Only 6k+1 and 6k+5 [i.e. 6k-1 for a larger k] remain as possibilities for prime numbers. Be careful though, just because the two numbers are possibilities doesn’t mean either will prime. For k=141, you get 847 (7121) and 845 (5169), so neither answer is prime (try it out ).
Kalid: are you aware of James McCanney’s book, “Calculate Primes”, for the generation of prime numbers . . . if not, I think you would be interested; book costs about $25 at www.jmccanneyscience.com
[…] His Another Look at Prime Numbers takes the otherwise for math freaks only topic of these oddly behaving numbers and looks at them from a very different perspective Chemistry. Odd and amusing and likely to stay with you for while. […]

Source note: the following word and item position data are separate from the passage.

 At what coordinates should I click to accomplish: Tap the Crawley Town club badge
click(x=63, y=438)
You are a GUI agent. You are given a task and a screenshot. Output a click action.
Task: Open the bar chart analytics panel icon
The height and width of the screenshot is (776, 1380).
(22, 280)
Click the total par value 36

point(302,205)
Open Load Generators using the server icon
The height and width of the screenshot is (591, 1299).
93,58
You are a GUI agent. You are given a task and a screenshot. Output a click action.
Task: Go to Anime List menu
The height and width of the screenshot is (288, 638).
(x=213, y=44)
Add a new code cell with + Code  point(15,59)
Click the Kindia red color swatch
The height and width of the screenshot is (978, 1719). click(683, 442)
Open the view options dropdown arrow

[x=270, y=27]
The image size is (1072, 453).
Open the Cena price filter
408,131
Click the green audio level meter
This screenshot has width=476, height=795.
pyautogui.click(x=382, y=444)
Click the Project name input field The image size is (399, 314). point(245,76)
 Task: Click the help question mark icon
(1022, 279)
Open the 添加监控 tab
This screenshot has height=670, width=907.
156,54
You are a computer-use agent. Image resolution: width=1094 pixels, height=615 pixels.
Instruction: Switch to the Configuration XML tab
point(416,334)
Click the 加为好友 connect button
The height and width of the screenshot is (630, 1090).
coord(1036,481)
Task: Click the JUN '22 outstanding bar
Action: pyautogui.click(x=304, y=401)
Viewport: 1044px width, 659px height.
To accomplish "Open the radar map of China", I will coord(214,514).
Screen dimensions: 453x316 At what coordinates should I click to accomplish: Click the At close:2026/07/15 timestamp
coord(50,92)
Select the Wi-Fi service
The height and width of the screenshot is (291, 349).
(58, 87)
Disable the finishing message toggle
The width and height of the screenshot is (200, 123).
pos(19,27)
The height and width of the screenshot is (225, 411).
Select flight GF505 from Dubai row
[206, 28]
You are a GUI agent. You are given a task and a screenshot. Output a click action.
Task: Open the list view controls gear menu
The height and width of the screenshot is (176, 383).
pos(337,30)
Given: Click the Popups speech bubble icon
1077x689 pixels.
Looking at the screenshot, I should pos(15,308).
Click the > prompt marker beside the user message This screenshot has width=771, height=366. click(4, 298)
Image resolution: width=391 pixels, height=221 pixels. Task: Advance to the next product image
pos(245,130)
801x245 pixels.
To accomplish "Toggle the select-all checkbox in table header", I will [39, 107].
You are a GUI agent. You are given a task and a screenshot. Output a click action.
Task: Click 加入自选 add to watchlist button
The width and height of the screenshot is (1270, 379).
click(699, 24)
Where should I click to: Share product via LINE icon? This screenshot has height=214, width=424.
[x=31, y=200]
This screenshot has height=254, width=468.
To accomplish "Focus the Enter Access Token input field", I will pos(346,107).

Recently (2002) scientists discovered a deterministic polynomial time (basically it means that the solution is not brute-forced which takes exponential time) equation to determine if a number is a prime or composite: http://primes.utm.edu/prove/prove4_3.html
Primes are really interesting and I’ve been looking into them recently. But I haven’t reached anything conclusive about them.
Hi Dasiciks, that’s pretty cool – I’ll have to take a look. I guess the next step is factoring the number once it’s been determined to be composite. Thanks for the info.